Publicly, the jousting over the adequacy of the 70-ppb primary ozone limit was far tamer than the discord that dogged the comparable review of the soot standards. In large part, that was because EPA career staff concluded that the ozone limit continues to protect public health with "an adequate margin of safety" for children and other vulnerable populations.

Still, the issue provoked a rare split on a seven-member panel known as the Clean Air Scientific Advisory Committee (CASAC) that’s charged with providing independent expertise to EPA during the air quality standard reviews.

The panel ultimately endorsed retention of the 70-ppb limit. But at a public teleconference early this year, Dr. Mark Frampton, a retired pulmonologist from the University of Rochester, unsuccessfully sought to add a caveat saying that an ozone standard in the range of 60 to 65 ppb would provide a "more adequate" safety margin (Greenwire, Feb. 13).

Frampton ultimately backed down but included a dissent in the committee’s report to EPA.

The agency’s approach "minimizes/ignores the full spectrum of potential ozone airway effects," he wrote, adding that some studies have shown both a decline in lung function and increased airway inflammation at ozone concentrations as low as 60 ppb. Frampton also noted that in 2014, CASAC — then made up of different members — found that the 70-ppb limit "provides little margin of safety for the protection of public health, particularly for sensitive subpopulations."

The committee that year eventually recommended a standard somewhere between 70 and 60 ppb (Greenwire, June 27, 2014). Industry groups, arguing that massive economic damage would result if the standard were cut to the maximum, pushed back hard.

In 2015, then-EPA Administrator Gina McCarthy settled on the top end of that range in tightening the benchmark from its previous level of 75 ppb. Currently serving as president of the Natural Resources Defense Council, McCarthy is set to return to government as White House climate coordinator in President-elect Joe Biden’s administration.

While an EPA analysis found that a 60-ppb ozone limit would prevent far more childhood asthma attacks, McCarthy said in 2015 that there was "no bright line" for a decision. But she and other officials pointed to research showing that 72 ppb was the lowest ozone exposure level that could trigger harmful health effects in healthy exercising adults (Greenwire, Oct. 2, 2015).

"When you look at these studies, as I did when making my decision," she said, "I think it was very clear to me that 70 was the standard where we should land."

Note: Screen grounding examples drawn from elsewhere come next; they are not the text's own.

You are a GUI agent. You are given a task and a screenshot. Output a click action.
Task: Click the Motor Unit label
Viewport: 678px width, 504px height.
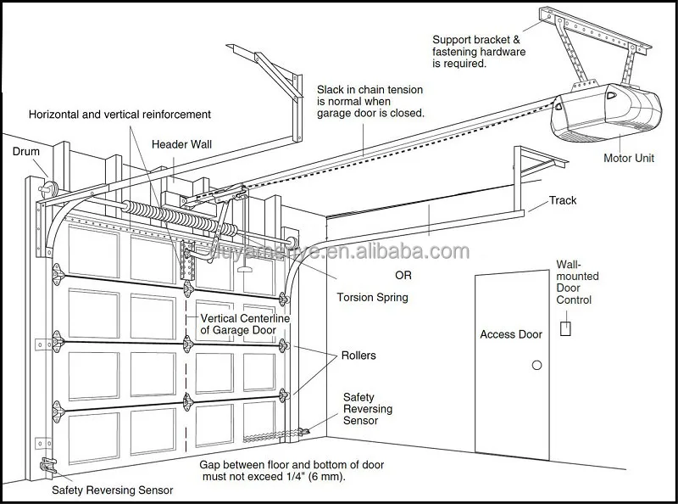(628, 157)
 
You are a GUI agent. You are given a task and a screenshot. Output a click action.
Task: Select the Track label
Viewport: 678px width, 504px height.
(563, 200)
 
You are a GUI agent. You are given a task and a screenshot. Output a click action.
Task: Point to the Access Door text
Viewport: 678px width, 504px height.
(510, 334)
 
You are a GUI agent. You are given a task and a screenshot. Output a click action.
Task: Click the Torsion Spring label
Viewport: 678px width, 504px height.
(372, 297)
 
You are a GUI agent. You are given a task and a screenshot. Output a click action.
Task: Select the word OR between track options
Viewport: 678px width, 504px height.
(405, 276)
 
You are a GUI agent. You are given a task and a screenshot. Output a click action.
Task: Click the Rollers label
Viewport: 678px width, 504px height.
(358, 356)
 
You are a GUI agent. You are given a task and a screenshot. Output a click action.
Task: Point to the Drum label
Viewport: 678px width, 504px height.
(26, 152)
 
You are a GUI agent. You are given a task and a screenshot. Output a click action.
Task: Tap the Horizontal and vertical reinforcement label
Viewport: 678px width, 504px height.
(119, 114)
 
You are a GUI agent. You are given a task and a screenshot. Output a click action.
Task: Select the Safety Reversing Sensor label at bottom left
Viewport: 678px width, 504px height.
(112, 490)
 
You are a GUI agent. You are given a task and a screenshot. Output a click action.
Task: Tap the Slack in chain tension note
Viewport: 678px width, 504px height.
(370, 100)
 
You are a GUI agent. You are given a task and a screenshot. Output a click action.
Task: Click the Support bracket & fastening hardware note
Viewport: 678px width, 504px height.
(479, 51)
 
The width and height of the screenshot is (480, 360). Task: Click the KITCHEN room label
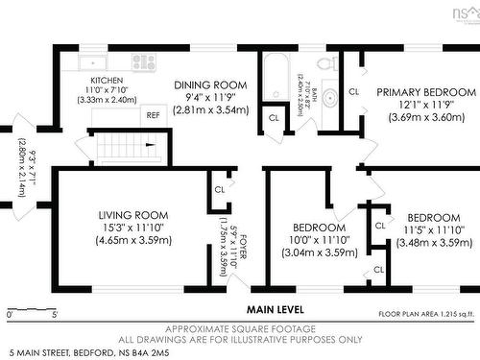click(100, 81)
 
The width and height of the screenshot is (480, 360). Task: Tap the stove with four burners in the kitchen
click(143, 62)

Under the Clean Air Act, ozone is one of a half-dozen common pollutants for which EPA must set ambient air quality standards, followed by periodic reviews to ensure that those standards remain adequate in light of the latest research into their effects. Alongside the primary standard, geared to safeguarding human health, EPA also sets a secondary standard designed to protect animals, crops and other forms of vegetation.

A study published last month, for example, found that cuts in ozone levels driven by the act have helped sustain bird populations in the United States over the last four decades (Greenwire, Nov. 25).

The secondary threshold is also set at 70 ppb. In last year’s ruling, D.C. Circuit judges ordered EPA officials to either tighten that standard or do a better job of explaining why they departed from the Clean Air Scientific Advisory Committee’s recommendation in their approach to gauging compliance (Greenwire, July 14). It was not clear this morning how the final rule addresses the court’s concerns.